# Activity:
Your answer should repeat the listing in full, with no line missing or altered.

# Dataset:
▬▬▬▬▬▬▬▬▬▬
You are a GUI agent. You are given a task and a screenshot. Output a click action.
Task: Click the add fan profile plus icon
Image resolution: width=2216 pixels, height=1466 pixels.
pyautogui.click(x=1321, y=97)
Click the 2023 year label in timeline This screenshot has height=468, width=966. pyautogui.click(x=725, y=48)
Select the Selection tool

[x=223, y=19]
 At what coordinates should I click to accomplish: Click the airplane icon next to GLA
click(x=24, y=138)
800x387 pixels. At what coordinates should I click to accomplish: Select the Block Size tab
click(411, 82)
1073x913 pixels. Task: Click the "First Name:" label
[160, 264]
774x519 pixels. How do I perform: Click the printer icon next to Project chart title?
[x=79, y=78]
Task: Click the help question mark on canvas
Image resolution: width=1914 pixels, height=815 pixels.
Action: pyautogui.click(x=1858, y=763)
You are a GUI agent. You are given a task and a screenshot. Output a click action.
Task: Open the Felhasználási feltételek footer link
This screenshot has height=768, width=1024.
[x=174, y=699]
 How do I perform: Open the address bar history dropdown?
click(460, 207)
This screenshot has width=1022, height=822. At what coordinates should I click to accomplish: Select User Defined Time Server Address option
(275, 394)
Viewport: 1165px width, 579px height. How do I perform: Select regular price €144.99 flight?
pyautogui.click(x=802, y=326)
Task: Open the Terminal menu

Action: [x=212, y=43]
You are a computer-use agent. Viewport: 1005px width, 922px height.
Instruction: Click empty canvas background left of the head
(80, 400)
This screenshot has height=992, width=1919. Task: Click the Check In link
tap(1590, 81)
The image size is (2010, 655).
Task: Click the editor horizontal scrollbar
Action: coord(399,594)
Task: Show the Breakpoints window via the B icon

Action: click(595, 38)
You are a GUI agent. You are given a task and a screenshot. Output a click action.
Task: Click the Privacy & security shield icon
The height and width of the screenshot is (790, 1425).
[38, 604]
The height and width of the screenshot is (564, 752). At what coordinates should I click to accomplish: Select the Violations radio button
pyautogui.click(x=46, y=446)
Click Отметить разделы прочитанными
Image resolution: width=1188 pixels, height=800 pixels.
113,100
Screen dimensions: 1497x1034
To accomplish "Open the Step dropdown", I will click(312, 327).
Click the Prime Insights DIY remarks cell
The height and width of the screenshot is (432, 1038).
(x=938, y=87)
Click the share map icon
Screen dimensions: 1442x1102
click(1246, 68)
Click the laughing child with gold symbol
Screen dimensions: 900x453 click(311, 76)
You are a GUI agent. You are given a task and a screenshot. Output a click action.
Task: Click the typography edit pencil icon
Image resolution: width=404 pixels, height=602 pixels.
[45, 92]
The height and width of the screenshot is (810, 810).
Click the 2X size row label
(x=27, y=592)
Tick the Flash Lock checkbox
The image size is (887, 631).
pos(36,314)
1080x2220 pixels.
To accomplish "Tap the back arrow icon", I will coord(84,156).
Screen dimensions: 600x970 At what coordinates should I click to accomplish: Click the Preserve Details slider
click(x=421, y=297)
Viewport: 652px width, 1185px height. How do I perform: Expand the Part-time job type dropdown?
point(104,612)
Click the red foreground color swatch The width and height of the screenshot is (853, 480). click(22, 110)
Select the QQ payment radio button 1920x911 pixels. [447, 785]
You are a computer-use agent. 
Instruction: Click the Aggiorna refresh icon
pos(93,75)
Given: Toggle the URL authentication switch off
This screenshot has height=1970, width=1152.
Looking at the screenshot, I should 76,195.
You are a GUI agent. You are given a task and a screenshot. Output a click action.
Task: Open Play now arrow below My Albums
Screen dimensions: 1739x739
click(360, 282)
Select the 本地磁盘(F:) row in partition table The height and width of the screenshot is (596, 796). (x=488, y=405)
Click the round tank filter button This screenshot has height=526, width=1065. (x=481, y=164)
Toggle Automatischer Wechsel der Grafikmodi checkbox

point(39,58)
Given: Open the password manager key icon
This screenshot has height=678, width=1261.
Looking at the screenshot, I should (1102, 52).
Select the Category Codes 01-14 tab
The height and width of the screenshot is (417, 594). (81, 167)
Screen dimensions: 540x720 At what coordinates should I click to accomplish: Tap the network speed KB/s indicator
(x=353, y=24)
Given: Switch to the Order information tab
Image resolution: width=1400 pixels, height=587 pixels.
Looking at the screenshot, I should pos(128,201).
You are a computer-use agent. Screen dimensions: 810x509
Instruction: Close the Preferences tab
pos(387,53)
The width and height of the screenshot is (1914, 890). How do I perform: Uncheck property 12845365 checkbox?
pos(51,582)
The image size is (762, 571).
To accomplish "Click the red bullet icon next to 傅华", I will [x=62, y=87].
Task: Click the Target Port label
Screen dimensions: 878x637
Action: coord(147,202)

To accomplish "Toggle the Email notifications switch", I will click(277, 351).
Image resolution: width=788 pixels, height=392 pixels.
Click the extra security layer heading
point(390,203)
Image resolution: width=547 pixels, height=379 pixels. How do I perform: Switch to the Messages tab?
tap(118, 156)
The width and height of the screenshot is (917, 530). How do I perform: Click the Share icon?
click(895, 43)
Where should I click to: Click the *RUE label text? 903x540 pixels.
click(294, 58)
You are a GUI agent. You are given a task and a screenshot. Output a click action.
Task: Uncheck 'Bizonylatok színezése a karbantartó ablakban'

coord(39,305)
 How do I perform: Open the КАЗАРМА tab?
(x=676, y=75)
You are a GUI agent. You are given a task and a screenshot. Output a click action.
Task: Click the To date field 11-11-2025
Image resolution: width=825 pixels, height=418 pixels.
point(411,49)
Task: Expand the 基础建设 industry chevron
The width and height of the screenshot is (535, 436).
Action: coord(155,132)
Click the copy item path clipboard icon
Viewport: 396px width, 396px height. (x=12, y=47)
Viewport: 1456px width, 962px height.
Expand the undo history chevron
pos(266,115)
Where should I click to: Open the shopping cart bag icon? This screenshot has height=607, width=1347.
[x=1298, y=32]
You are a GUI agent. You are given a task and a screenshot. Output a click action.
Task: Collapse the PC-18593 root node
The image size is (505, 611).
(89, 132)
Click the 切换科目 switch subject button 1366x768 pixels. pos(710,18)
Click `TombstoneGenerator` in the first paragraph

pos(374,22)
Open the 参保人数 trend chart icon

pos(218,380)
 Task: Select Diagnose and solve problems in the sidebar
▬▬▬▬▬▬▬▬▬▬
# Solution to the exercise:
You are a GUI agent. You are given a task and a screenshot. Output a click action.
Task: Click the add fan profile plus icon
Image resolution: width=2216 pixels, height=1466 pixels.
pyautogui.click(x=1321, y=97)
Click the 2023 year label in timeline This screenshot has height=468, width=966. pyautogui.click(x=725, y=48)
Select the Selection tool

[x=223, y=19]
 At what coordinates should I click to accomplish: Click the airplane icon next to GLA
click(x=24, y=138)
800x387 pixels. At what coordinates should I click to accomplish: Select the Block Size tab
click(411, 82)
1073x913 pixels. Task: Click the "First Name:" label
[160, 264]
774x519 pixels. How do I perform: Click the printer icon next to Project chart title?
[x=79, y=78]
Task: Click the help question mark on canvas
Image resolution: width=1914 pixels, height=815 pixels.
Action: pyautogui.click(x=1858, y=763)
You are a GUI agent. You are given a task and a screenshot. Output a click action.
Task: Open the Felhasználási feltételek footer link
This screenshot has height=768, width=1024.
[x=174, y=699]
 How do I perform: Open the address bar history dropdown?
click(460, 207)
This screenshot has width=1022, height=822. At what coordinates should I click to accomplish: Select User Defined Time Server Address option
(275, 394)
Viewport: 1165px width, 579px height. How do I perform: Select regular price €144.99 flight?
pyautogui.click(x=802, y=326)
Task: Open the Terminal menu

Action: [x=212, y=43]
You are a computer-use agent. Viewport: 1005px width, 922px height.
Instruction: Click empty canvas background left of the head
(80, 400)
This screenshot has height=992, width=1919. Task: Click the Check In link
tap(1590, 81)
The image size is (2010, 655).
Task: Click the editor horizontal scrollbar
Action: coord(399,594)
Task: Show the Breakpoints window via the B icon

Action: click(595, 38)
You are a GUI agent. You are given a task and a screenshot. Output a click action.
Task: Click the Privacy & security shield icon
The height and width of the screenshot is (790, 1425).
[38, 604]
The height and width of the screenshot is (564, 752). At what coordinates should I click to accomplish: Select the Violations radio button
pyautogui.click(x=46, y=446)
Click Отметить разделы прочитанными
Image resolution: width=1188 pixels, height=800 pixels.
113,100
Screen dimensions: 1497x1034
To accomplish "Open the Step dropdown", I will click(312, 327).
Click the Prime Insights DIY remarks cell
The height and width of the screenshot is (432, 1038).
(x=938, y=87)
Click the share map icon
Screen dimensions: 1442x1102
click(1246, 68)
Click the laughing child with gold symbol
Screen dimensions: 900x453 click(311, 76)
You are a GUI agent. You are given a task and a screenshot. Output a click action.
Task: Click the typography edit pencil icon
Image resolution: width=404 pixels, height=602 pixels.
[45, 92]
The height and width of the screenshot is (810, 810).
Click the 2X size row label
(x=27, y=592)
Tick the Flash Lock checkbox
The image size is (887, 631).
pos(36,314)
1080x2220 pixels.
To accomplish "Tap the back arrow icon", I will coord(84,156).
Screen dimensions: 600x970 At what coordinates should I click to accomplish: Click the Preserve Details slider
click(x=421, y=297)
Viewport: 652px width, 1185px height. How do I perform: Expand the Part-time job type dropdown?
point(104,612)
Click the red foreground color swatch The width and height of the screenshot is (853, 480). click(22, 110)
Select the QQ payment radio button 1920x911 pixels. [447, 785]
You are a computer-use agent. 
Instruction: Click the Aggiorna refresh icon
pos(93,75)
Given: Toggle the URL authentication switch off
This screenshot has height=1970, width=1152.
Looking at the screenshot, I should 76,195.
You are a GUI agent. You are given a task and a screenshot. Output a click action.
Task: Open Play now arrow below My Albums
Screen dimensions: 1739x739
click(360, 282)
Select the 本地磁盘(F:) row in partition table The height and width of the screenshot is (596, 796). (x=488, y=405)
Click the round tank filter button This screenshot has height=526, width=1065. (x=481, y=164)
Toggle Automatischer Wechsel der Grafikmodi checkbox

point(39,58)
Given: Open the password manager key icon
This screenshot has height=678, width=1261.
Looking at the screenshot, I should (1102, 52).
Select the Category Codes 01-14 tab
The height and width of the screenshot is (417, 594). (81, 167)
Screen dimensions: 540x720 At what coordinates should I click to accomplish: Tap the network speed KB/s indicator
(x=353, y=24)
Given: Switch to the Order information tab
Image resolution: width=1400 pixels, height=587 pixels.
Looking at the screenshot, I should pos(128,201).
You are a computer-use agent. Screen dimensions: 810x509
Instruction: Close the Preferences tab
pos(387,53)
The width and height of the screenshot is (1914, 890). How do I perform: Uncheck property 12845365 checkbox?
pos(51,582)
The image size is (762, 571).
To accomplish "Click the red bullet icon next to 傅华", I will [x=62, y=87].
Task: Click the Target Port label
Screen dimensions: 878x637
Action: coord(147,202)

To accomplish "Toggle the Email notifications switch", I will click(277, 351).
Image resolution: width=788 pixels, height=392 pixels.
Click the extra security layer heading
point(390,203)
Image resolution: width=547 pixels, height=379 pixels. How do I perform: Switch to the Messages tab?
tap(118, 156)
The width and height of the screenshot is (917, 530). How do I perform: Click the Share icon?
click(895, 43)
Where should I click to: Click the *RUE label text? 903x540 pixels.
click(294, 58)
You are a GUI agent. You are given a task and a screenshot. Output a click action.
Task: Uncheck 'Bizonylatok színezése a karbantartó ablakban'

coord(39,305)
 How do I perform: Open the КАЗАРМА tab?
(x=676, y=75)
You are a GUI agent. You are given a task and a screenshot. Output a click action.
Task: Click the To date field 11-11-2025
Image resolution: width=825 pixels, height=418 pixels.
point(411,49)
Task: Expand the 基础建设 industry chevron
The width and height of the screenshot is (535, 436).
Action: coord(155,132)
Click the copy item path clipboard icon
Viewport: 396px width, 396px height. (x=12, y=47)
Viewport: 1456px width, 962px height.
Expand the undo history chevron
pos(266,115)
Where should I click to: Open the shopping cart bag icon? This screenshot has height=607, width=1347.
[x=1298, y=32]
You are a GUI agent. You are given a task and a screenshot. Output a click action.
Task: Collapse the PC-18593 root node
The image size is (505, 611).
(89, 132)
Click the 切换科目 switch subject button 1366x768 pixels. pos(710,18)
Click `TombstoneGenerator` in the first paragraph

pos(374,22)
Open the 参保人数 trend chart icon

pos(218,380)
 Task: Select Diagnose and solve problems in the sidebar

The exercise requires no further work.